WHAT YOU ARE ASKED TO DO: Rewrite only the lines from the one containing "This screenshot has width=1024, height=576." through the one containing "point(141,23)", changing "teapot" to "kettle" and keeping everything else the same.

MATERIAL SUPPLIED:
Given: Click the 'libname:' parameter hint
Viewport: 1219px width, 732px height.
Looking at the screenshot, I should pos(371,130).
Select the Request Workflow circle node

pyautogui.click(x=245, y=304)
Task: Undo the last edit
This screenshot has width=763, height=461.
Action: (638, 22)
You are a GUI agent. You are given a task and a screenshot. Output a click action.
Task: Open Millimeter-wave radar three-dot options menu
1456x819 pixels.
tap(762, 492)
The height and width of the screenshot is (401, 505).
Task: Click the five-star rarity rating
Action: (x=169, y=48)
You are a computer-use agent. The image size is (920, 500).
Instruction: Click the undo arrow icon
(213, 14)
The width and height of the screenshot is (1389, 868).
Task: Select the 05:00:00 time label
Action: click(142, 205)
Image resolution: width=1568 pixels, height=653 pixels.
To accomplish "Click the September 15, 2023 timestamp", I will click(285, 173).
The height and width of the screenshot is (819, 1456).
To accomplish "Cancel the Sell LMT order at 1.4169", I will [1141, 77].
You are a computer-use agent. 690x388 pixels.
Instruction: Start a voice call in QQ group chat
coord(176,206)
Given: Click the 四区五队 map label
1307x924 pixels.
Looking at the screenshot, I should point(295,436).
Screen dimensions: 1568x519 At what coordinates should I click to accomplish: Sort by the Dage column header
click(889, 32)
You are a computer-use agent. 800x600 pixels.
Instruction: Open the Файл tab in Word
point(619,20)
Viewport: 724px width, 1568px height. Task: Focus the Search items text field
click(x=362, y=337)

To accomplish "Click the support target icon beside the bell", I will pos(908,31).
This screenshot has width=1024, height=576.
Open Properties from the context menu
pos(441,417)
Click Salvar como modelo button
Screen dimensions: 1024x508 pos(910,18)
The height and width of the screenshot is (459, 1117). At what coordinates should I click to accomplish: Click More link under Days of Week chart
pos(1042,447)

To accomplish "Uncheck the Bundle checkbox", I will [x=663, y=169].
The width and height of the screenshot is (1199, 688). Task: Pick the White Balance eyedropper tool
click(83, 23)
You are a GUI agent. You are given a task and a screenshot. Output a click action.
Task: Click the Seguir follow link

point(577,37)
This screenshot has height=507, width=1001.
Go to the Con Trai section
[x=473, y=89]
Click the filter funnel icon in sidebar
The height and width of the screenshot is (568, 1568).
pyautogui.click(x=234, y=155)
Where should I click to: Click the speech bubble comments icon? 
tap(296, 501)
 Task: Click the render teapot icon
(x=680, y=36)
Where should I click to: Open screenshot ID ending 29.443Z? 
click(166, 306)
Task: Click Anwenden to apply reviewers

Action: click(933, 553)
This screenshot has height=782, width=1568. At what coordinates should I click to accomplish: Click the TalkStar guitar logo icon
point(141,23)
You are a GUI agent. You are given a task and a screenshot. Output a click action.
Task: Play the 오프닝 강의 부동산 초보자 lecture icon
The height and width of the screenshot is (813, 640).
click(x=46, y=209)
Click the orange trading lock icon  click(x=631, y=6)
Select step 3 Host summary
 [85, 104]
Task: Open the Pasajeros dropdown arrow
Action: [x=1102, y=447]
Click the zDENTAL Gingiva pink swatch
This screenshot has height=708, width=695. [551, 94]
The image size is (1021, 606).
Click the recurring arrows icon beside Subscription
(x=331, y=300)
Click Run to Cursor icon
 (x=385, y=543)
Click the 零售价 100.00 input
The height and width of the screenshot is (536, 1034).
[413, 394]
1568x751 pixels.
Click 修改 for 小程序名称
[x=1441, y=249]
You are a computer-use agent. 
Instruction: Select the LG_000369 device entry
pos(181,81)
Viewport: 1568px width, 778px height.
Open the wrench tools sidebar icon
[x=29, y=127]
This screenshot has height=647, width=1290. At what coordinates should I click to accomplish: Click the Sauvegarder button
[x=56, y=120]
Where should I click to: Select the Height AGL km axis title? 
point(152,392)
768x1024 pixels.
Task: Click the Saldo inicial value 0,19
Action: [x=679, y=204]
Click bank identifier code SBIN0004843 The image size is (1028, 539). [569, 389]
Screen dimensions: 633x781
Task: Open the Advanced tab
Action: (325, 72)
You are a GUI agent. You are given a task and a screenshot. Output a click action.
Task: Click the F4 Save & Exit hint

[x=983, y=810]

THE REPLY:
This screenshot has width=1024, height=576.
Open Properties from the context menu
pos(441,417)
Click Salvar como modelo button
Screen dimensions: 1024x508 pos(910,18)
The height and width of the screenshot is (459, 1117). At what coordinates should I click to accomplish: Click More link under Days of Week chart
pos(1042,447)

To accomplish "Uncheck the Bundle checkbox", I will [x=663, y=169].
The width and height of the screenshot is (1199, 688). Task: Pick the White Balance eyedropper tool
click(83, 23)
You are a GUI agent. You are given a task and a screenshot. Output a click action.
Task: Click the Seguir follow link

point(577,37)
This screenshot has height=507, width=1001.
Go to the Con Trai section
[x=473, y=89]
Click the filter funnel icon in sidebar
The height and width of the screenshot is (568, 1568).
pyautogui.click(x=234, y=155)
Where should I click to: Click the speech bubble comments icon? 
tap(296, 501)
 Task: Click the render kettle icon
(x=680, y=36)
Where should I click to: Open screenshot ID ending 29.443Z? 
click(166, 306)
Task: Click Anwenden to apply reviewers

Action: click(933, 553)
This screenshot has height=782, width=1568. At what coordinates should I click to accomplish: Click the TalkStar guitar logo icon
point(141,23)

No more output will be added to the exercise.